Saturday, February 12, 2011

Doing it right, doing it wrong.

A few months back, Tropicana hired a big agency to completely rework the branding on their Pure Premium orange juice line. What ensued was a branding disaster of textbook proportions. Revenues dropped about 20%(!). In short order, Tropicana pulled the branding and the entire campaign that went with it. Millions of dollars in the tank.

It's easy to take the wrong lesson from this. Should they have 'left well enough alone'? No. The premium orange juice market was in a slump and the brand wasn't the strongest to begin with. Their sales were already weakening and something needed to be done.

No, the real issue was how this rebranding was specifically handled. It's pretty obvious that the agency involved didn't do a lot of research beyond the tiny slice of market that is orange juice sales. Didn't think about the entire experience of going to a grocery store and looking at so many, many other products than just the OJ. Take, for example, all those generic store-brand products whose branding is uniformly similar to the new one for Tropicana Pure Premium.
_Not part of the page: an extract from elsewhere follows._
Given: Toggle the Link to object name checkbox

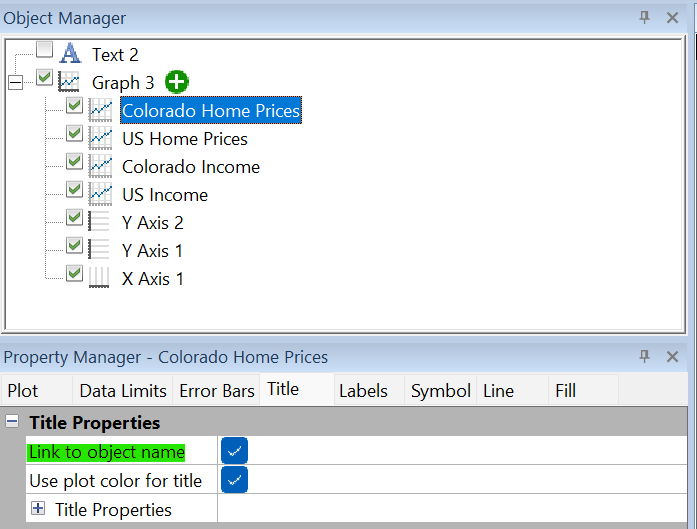Looking at the screenshot, I should (234, 451).
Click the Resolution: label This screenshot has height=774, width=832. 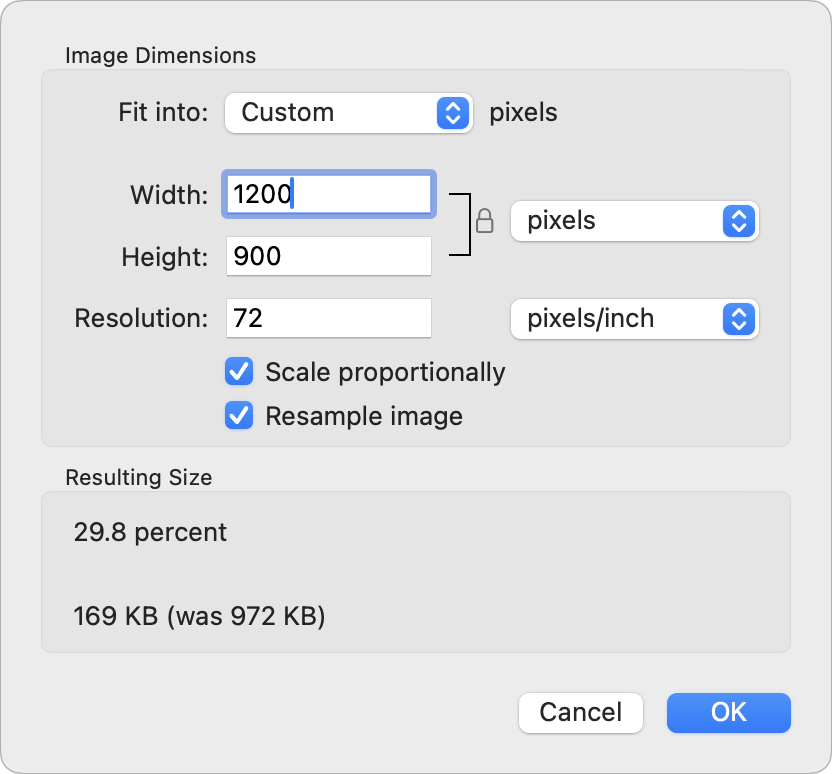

Oops.

Visual marketing - that is, branding and graphic design - never operates in a vacuum. It lives and breathes in a complex ecosystem of products and services, each contributing to the visual grammar and context in which the consumer makes their purchase decision. You might have the most fantastic art possible on your brand, but if it looks like something else common in that context, the consumer is going to assume there's a similarity in quality, price, or value to what they're used to seeing.

Branding your premium product to look like generic products, even of a different type, will kill your brand if the two will be viewed in the same context.

What's around when YOUR customers view your visual marketing? How is that affecting their purchase decision?